§ WHAT THE TASK REQUIRES: Scan each line of the records for the word "folder" and extract the ones that have it.

Saved entries:
※ ※ ※

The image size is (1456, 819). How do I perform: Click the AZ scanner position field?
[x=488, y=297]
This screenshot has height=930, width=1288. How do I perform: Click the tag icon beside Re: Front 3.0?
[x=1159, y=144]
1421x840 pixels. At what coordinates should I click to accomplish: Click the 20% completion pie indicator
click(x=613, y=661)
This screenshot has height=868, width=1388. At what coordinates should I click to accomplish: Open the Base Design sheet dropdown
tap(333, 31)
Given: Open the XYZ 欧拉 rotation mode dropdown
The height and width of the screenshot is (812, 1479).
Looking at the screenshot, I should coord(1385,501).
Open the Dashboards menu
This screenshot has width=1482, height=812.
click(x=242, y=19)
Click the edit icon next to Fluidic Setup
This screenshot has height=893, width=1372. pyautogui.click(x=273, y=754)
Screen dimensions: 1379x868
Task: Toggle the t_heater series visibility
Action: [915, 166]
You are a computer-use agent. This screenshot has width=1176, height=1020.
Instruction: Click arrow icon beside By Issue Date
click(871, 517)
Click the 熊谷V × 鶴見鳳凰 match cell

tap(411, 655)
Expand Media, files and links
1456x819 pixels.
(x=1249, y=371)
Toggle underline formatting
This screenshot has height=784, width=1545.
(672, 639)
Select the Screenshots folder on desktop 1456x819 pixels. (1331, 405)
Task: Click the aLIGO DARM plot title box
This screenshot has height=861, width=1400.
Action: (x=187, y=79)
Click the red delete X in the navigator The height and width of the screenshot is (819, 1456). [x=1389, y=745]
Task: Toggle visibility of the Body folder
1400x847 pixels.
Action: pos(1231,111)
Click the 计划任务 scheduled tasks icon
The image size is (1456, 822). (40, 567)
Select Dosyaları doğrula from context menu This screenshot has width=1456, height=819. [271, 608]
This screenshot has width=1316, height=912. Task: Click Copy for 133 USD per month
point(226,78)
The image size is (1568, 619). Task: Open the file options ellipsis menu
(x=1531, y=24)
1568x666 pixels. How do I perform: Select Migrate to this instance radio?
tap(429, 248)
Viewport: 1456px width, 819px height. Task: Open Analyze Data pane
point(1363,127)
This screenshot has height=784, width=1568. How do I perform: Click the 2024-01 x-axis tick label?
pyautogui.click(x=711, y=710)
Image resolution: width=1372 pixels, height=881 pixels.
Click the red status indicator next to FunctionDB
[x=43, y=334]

※ ※ ※

§ TASK SOLUTION:
Select the Screenshots folder on desktop 1456x819 pixels. (1331, 405)
Task: Toggle visibility of the Body folder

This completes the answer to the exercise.